Estefan foi criado apenas pela mãe, Josiane Alanis, que atualmente o acompanha em aulas, concursos e festivais. “Minha mãe deu a vida dela por mim. Eu não estaria aqui se tivesse outra mãe”, agradece ele, que aos 9 anos foi orientado pelo professor de piano a procurar a pianista Olga Kiun. “Ele disse que não podia me ensinar mais nada e me indicou a Olga. Foi assim que a conheci.”
No primeiro encontro, a professora executou uma peça e pediu para ele dizer as notas tocadas, o que o adolescente realizou. “Eu estava muito nervoso, porque queria me desenvolver mais e não estava conseguindo com meu antigo professor. Depois que citei todas as notas, ela disse que ia me ensinar porque eu tinha talento, dedicação e ouvido absoluto, o que é muito raro”, contou.
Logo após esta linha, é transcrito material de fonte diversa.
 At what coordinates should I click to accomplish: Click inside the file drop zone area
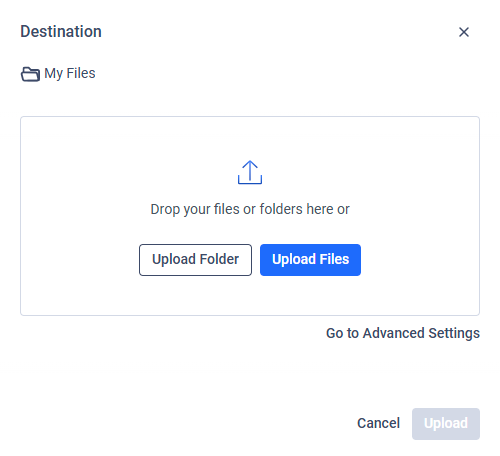[x=250, y=216]
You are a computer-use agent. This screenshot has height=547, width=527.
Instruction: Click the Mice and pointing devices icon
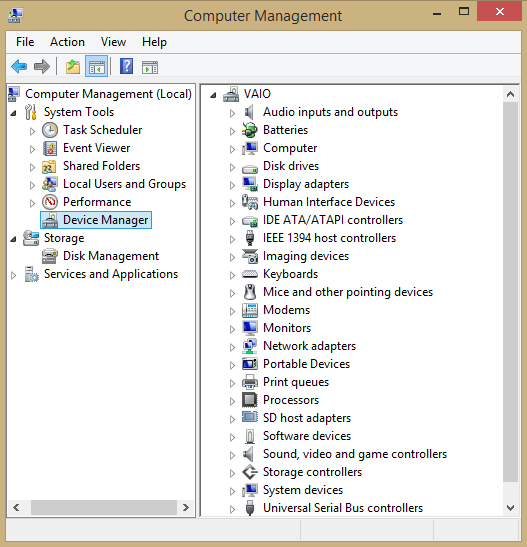point(250,292)
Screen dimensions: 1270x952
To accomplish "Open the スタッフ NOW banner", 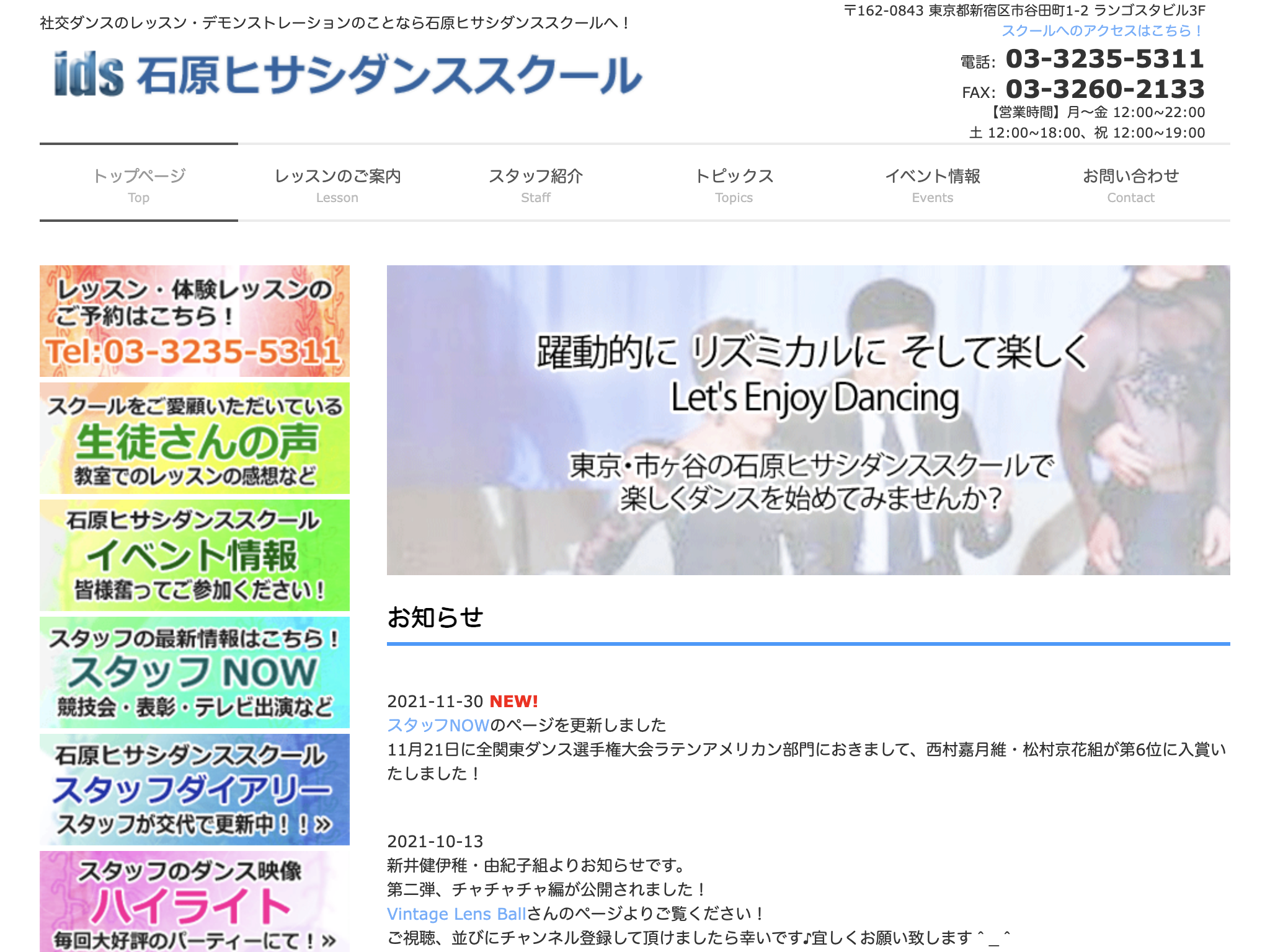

Desde então, a carreira de Estefan deslanchou. “Passei a participar de concursos e concertos. Agora me preparo para estudar na Europa”, comemora. Apesar dos 14 anos, o pianista está terminando o ensino médio. Após passar por testes, ele foi diagnosticado com altas habilidades e, por isso, fez testes para avançar as séries escolares. “No ano que vem, poderei me dedicar apenas à música”, comemora ele, para quem tocar piano não é uma escolha. “É a única opção. Nunca imaginei fazer outra coisa.”